Selenskyj-Sager erntet Kritik: „Muss Scholz zwingen, der Ukraine zu helfen“
Selenskyj beschwerte sich neuerlich über die zögerliche Haltung von Kanzler Scholz. „Ich muss ihn zwingen, der Ukraine zu helfen“, sagte er in einem Interview. Die Aussage wird in sämtlichen deutschen Medien zitiert. Russland-Experte Gerhard Mangott bezweifelt, dass sie klug war.
Kürzlich hat Berlin entschieden, Kiew mit der Lieferung von Leopard-2-Panzern zu helfen. Dennoch sieht der ukrainische Präsident Wolodymyr Selenskyj die Beziehung zu Deutschland in einer „schwierigen Phase“. Mit Blick auf Bundeskanzler Olaf Scholz (SPD) meinte er: „Ich muss ihn zwingen, der Ukraine zu helfen und ihn ständig überzeugen, dass diese Hilfe nicht für uns ist, sondern für die Europäer.“
Mangott: Nicht sonderlich klug
Die Aussage Selenskyjs fiel in einem Interview des „Spiegel“ und der französischen Zeitung „Le Figaro“. Der Politikwissenschaftler Prof. Gerhard Mangott (Universität Innsbruck) hält solche Sätze für einen Fehler. „Selbst wenn es stimmen sollte, ist es nicht sonderlich klug von Selenskyj in einem Interview so über den deutschen Kanzler zu sprechen“, kommentierte er auf Twitter.

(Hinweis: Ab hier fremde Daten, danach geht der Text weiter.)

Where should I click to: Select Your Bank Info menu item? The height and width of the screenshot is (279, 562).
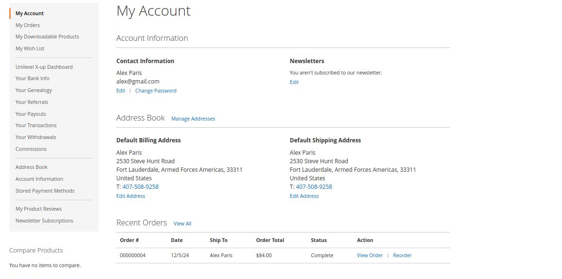(32, 78)
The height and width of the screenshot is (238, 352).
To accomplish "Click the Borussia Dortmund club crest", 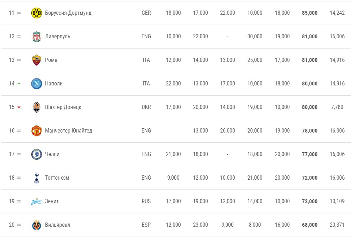I will pos(36,13).
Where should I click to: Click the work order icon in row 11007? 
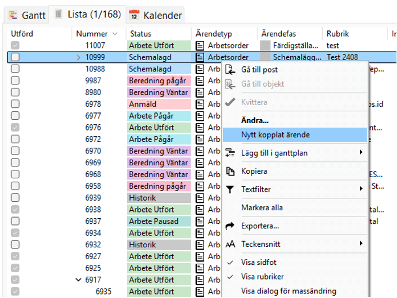point(200,46)
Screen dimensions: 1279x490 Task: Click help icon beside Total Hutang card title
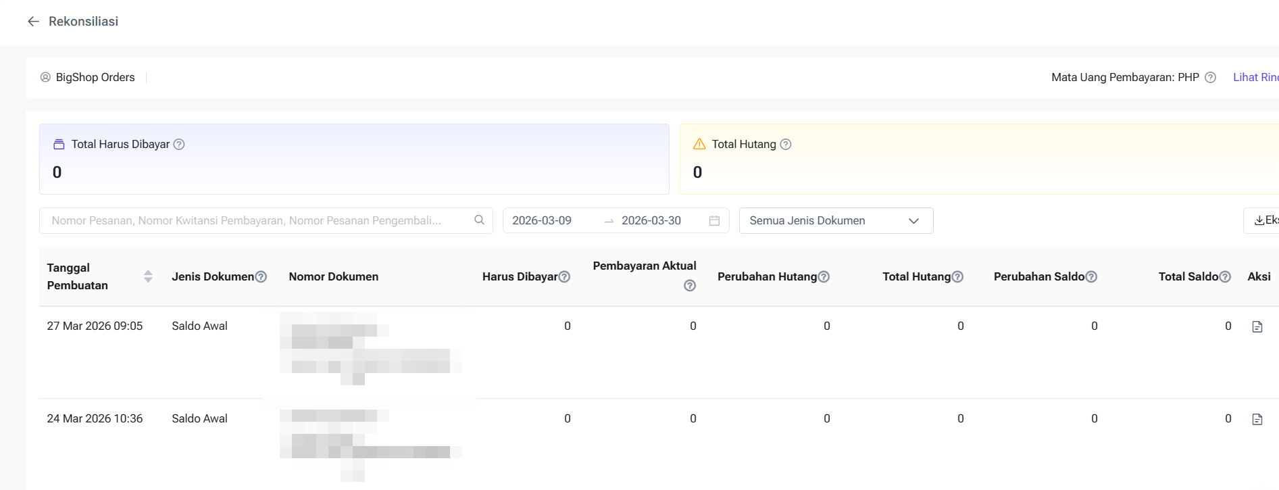click(x=786, y=144)
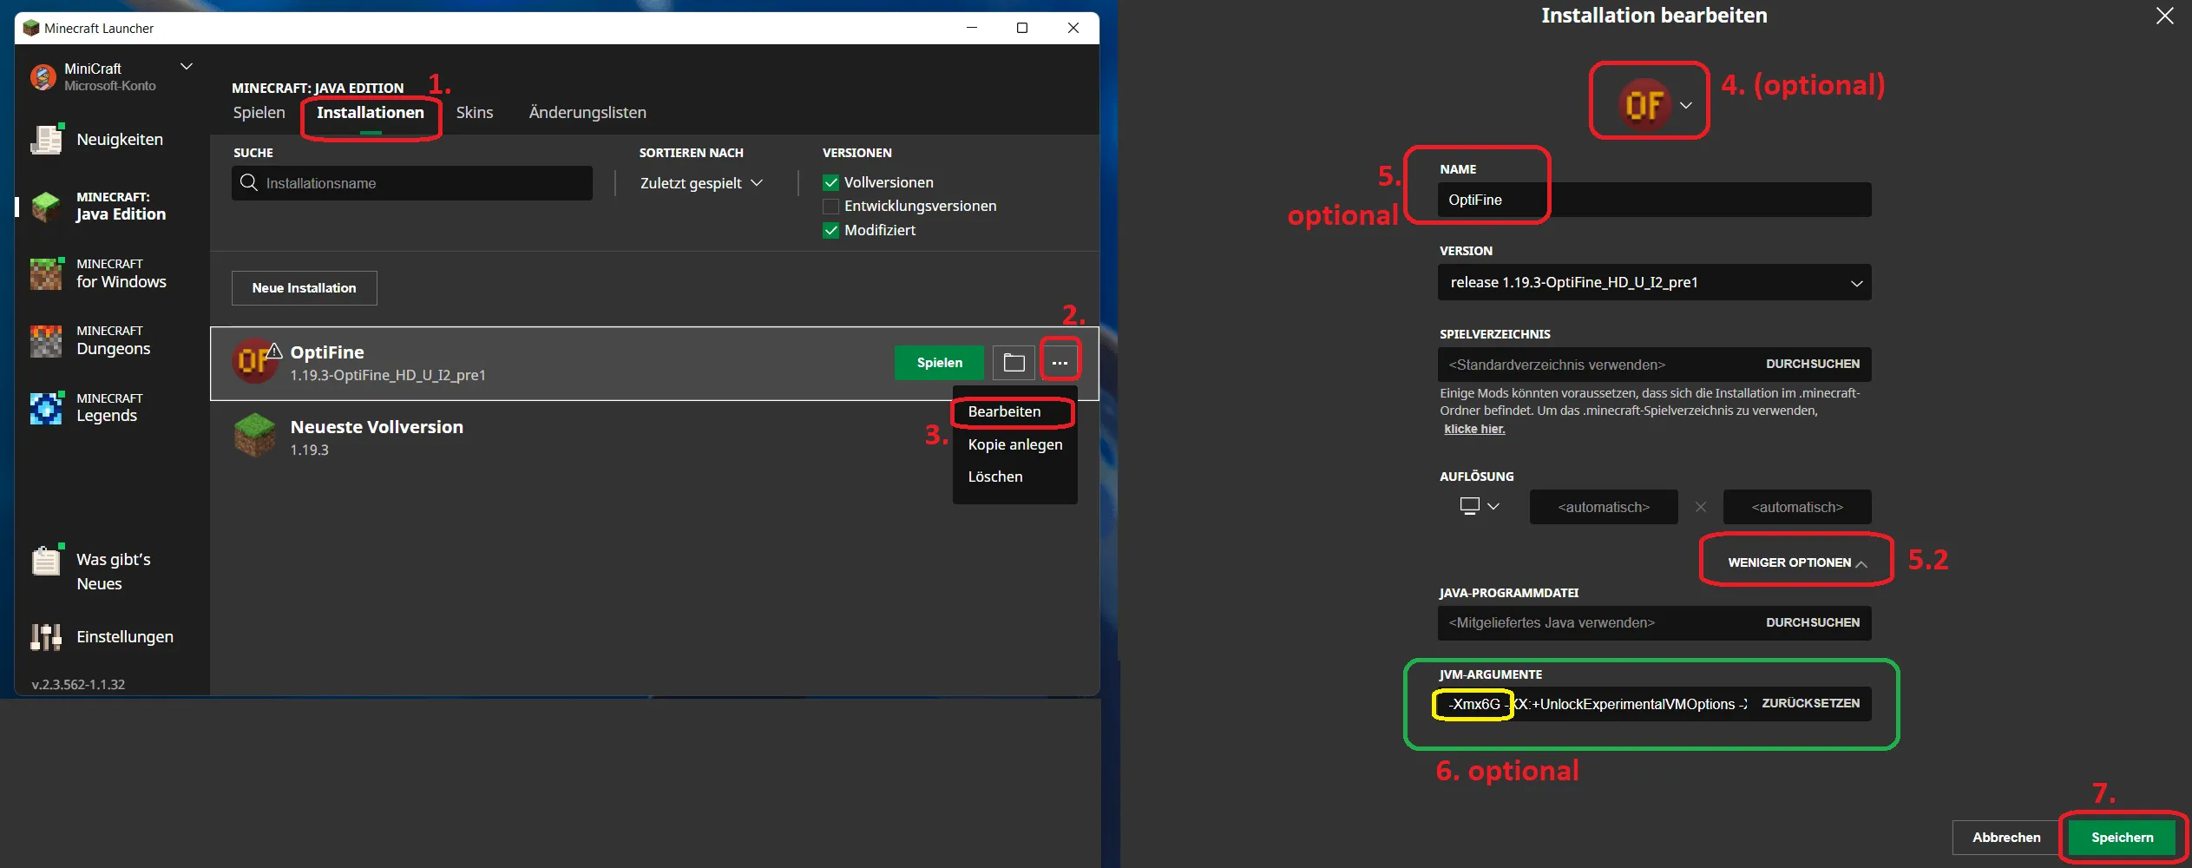The width and height of the screenshot is (2192, 868).
Task: Open Neuigkeiten from the sidebar
Action: coord(119,140)
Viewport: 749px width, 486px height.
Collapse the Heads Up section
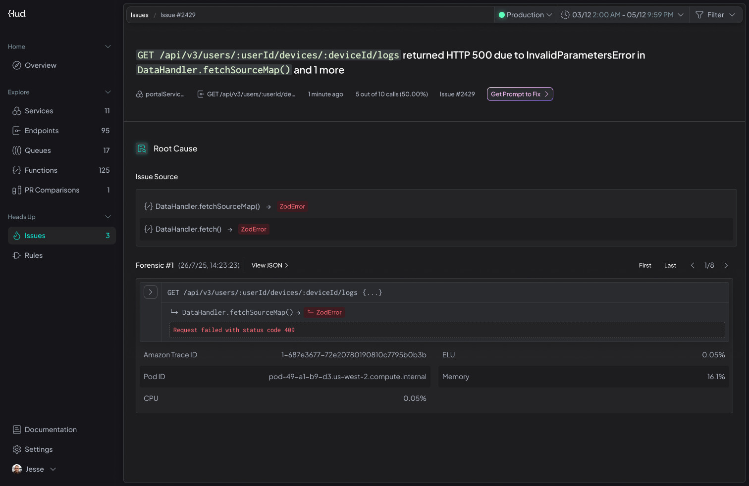coord(108,217)
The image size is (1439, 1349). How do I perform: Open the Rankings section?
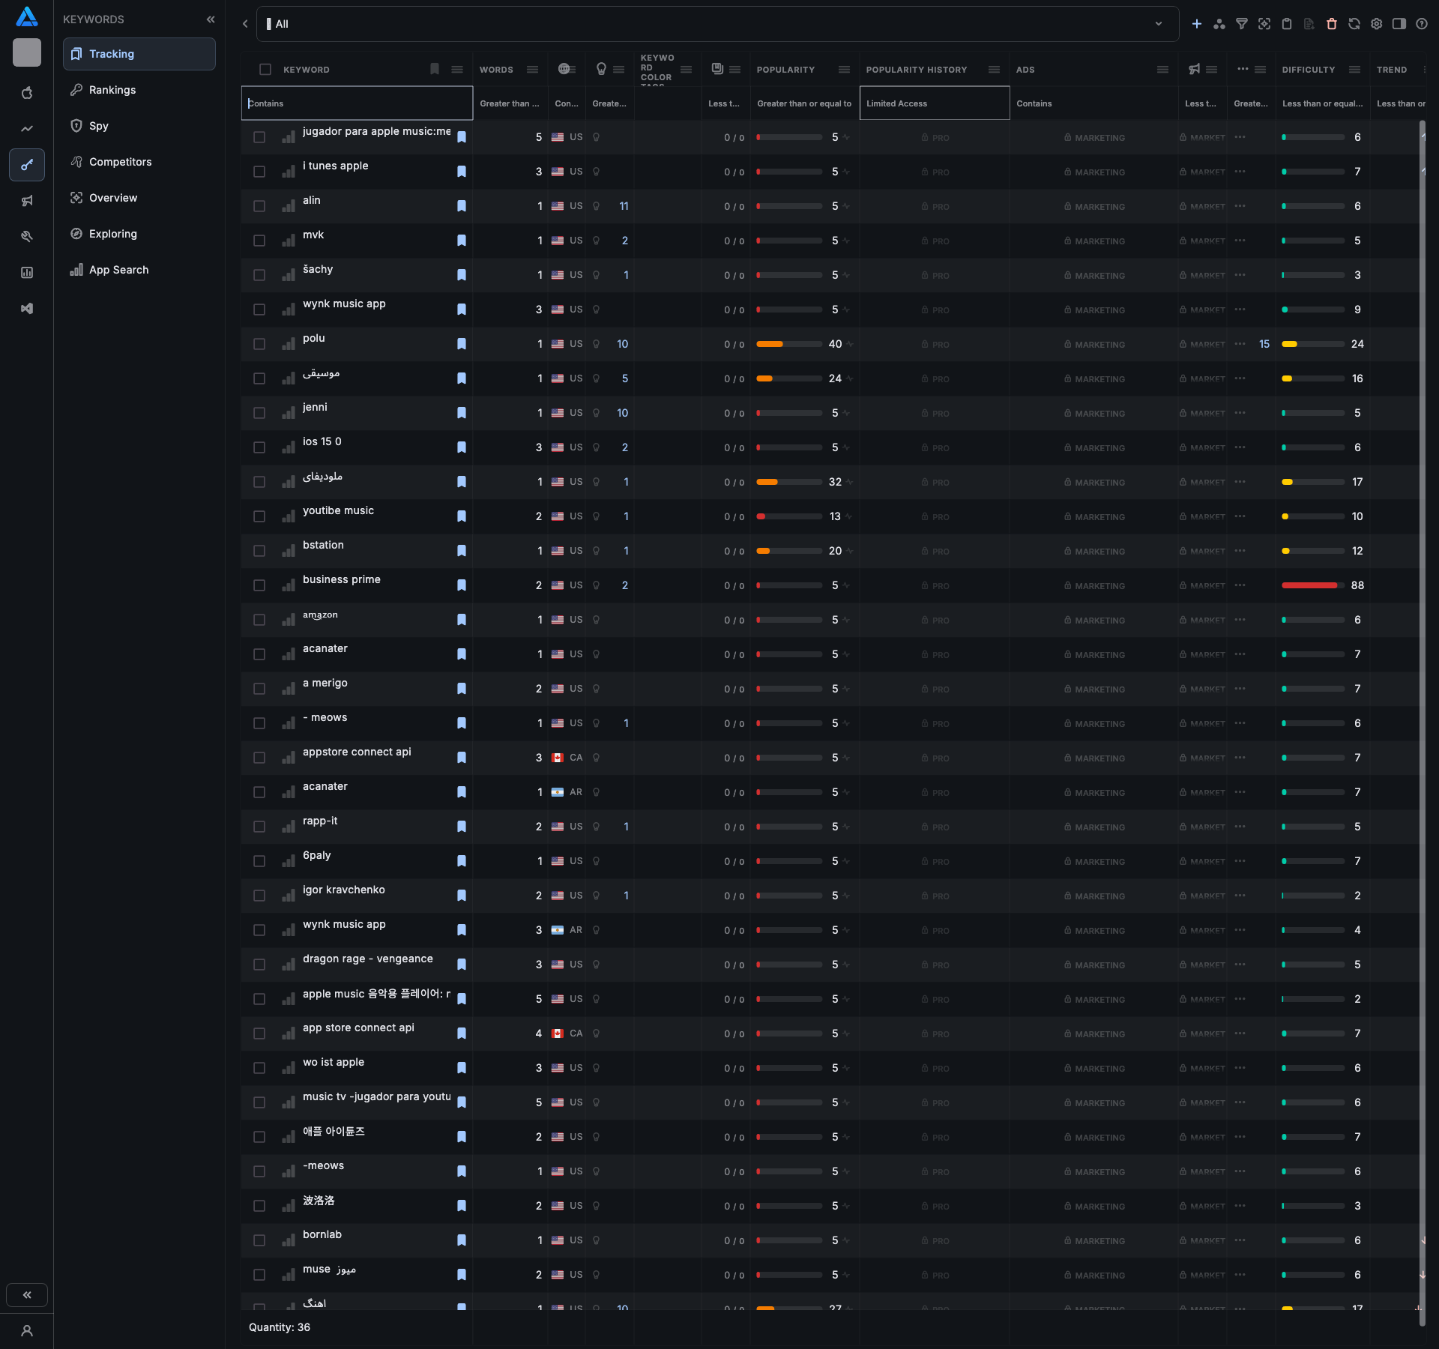click(112, 90)
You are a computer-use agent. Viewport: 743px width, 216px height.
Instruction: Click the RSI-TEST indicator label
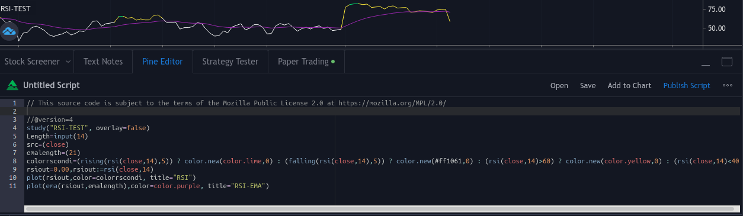(15, 9)
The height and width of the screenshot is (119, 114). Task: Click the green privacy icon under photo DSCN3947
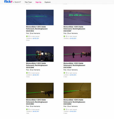click(x=64, y=36)
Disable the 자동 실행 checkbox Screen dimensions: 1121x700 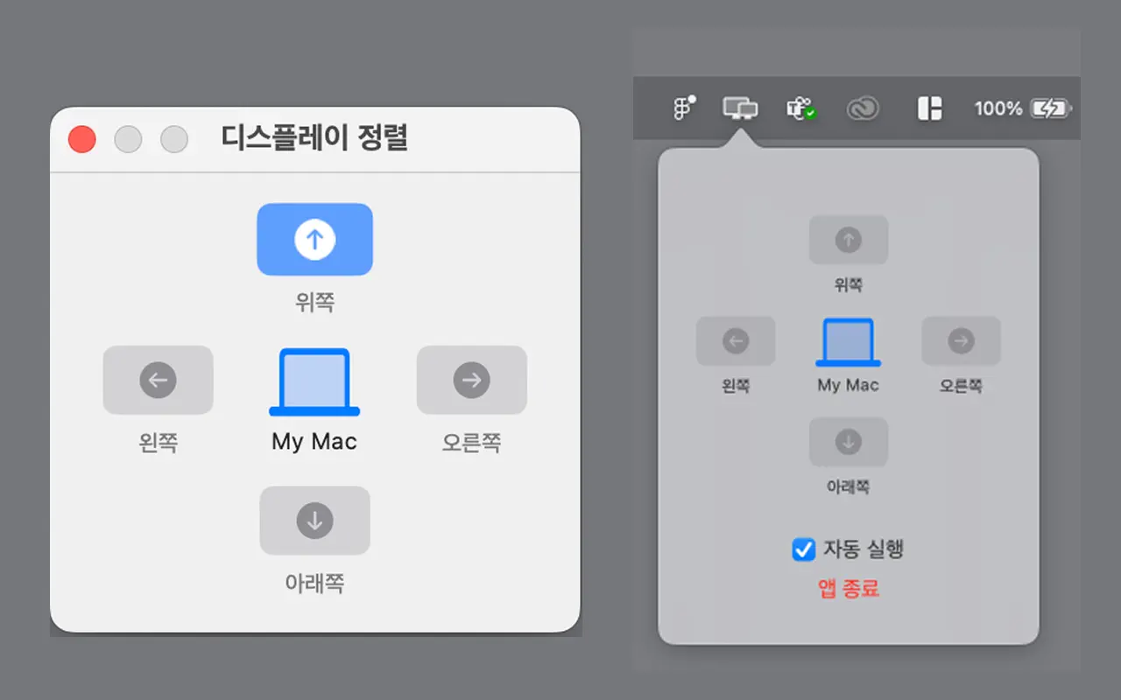click(802, 550)
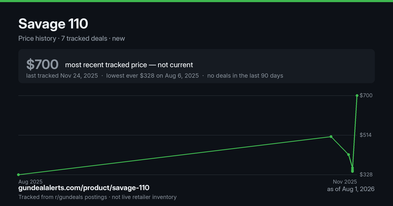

Selbst wenn es stimmen sollte, ist es nicht sonderlich klug von Seleknski in einem Interview so über den deutschen Kanzler zu sprechen: "Ich muss ihn zwingen, der Ukraine zu helfen".
— Gerhard Mangott (@gerhard_mangott) February 9, 2023
Deutsches Flugabwehrsystem hat viele Menschenleben gerettet
Der ukrainische Präsident dankte Deutschland allerdings für die Lieferung des Flugabwehrsystems Iris-T. Dies habe „eine Menge Leben gerettet“. Selenskyj habe sich zuvor an Scholz gewandt und gesagt: „Olaf, hör zu, uns fehlen Raketen. Ich weiß, dass du selbst keine mehr hast, wir haben ja auch einen Nachrichtendienst. Ich weiß, du gibst uns alles, was du hast. Und ich weiß nicht, wie, aber er hat es tatsächlich geschafft, dass sie schneller produziert werden. Das war positiv.“
Das Verhältnis der Ukraine zu Deutschland verlaufe „wellenförmig, es ist ein Auf und Ab“, sagte er.
Kritik an „schmutziger Politik“ einiger europäischer Staatschefs
Selenskyj übte auch an deren Staats- und Regierungschefs in Europa Kritik, ohne sie namentlich zu nennen. „Täglich“ müsse er sie um Waffen und Sanktionen gebeten. Die Zögerlichkeit sei „lächerlich“. Der ukrainische Präsident wörtlich: „Wenn alle davon wussten, dass Putin in unser Land einmarschieren würde, warum haben sie dann keine Sanktionen verhängt? Es ist doch absolut lächerlich, wenn ihr alle öffentlich für uns eintretet und trotzdem gern die Sanktionen umgeht oder Waffen zurückhaltet.“
Das sei „schmutzige Politik“, denn: „Man weiß, Russland verliert diesen Krieg, aber verweigert der Ukraine trotzdem Hilfe, für den Fall, dass – mit einer Wahrscheinlichkeit von einem Prozent – Russland doch gewinnt.“
„Putin ist ein Drache, der fressen muss“
Vor Moskaus Sieg warnte Wolodymyr Selenskyj allerdings. Putins Macht beruhe „auf Siegen und Eroberungen“, meinte er. „Man kann ihn nicht aufhalten, denn Putin ist ein Drache, der fressen muss. Um seinen Appetit zu stillen, gibst du ihm ein Land nach dem anderen, oder zumindest Stücke davon. … Aber in der heutigen Welt werden weder Grenzen noch Ozeane die Russen aufhalten.“ Und: „Wenn die Russen erst mal an eurer Grenze stehen, werdet ihr das Leben eurer Leute opfern müssen. Deshalb ist das, was die Ukraine heute tut, für euer Land günstiger.
Über die Unterstützung von Verbündeten in den ersten Tagen des russischen Angriffs auf sein Land sagte Selenskyj: „Ich sage nicht, dass es ideal lief.“ Eine ehrliche Antwort auf die Frage, ob er zufrieden sei, werde er geben, wenn der Krieg vorbei ist.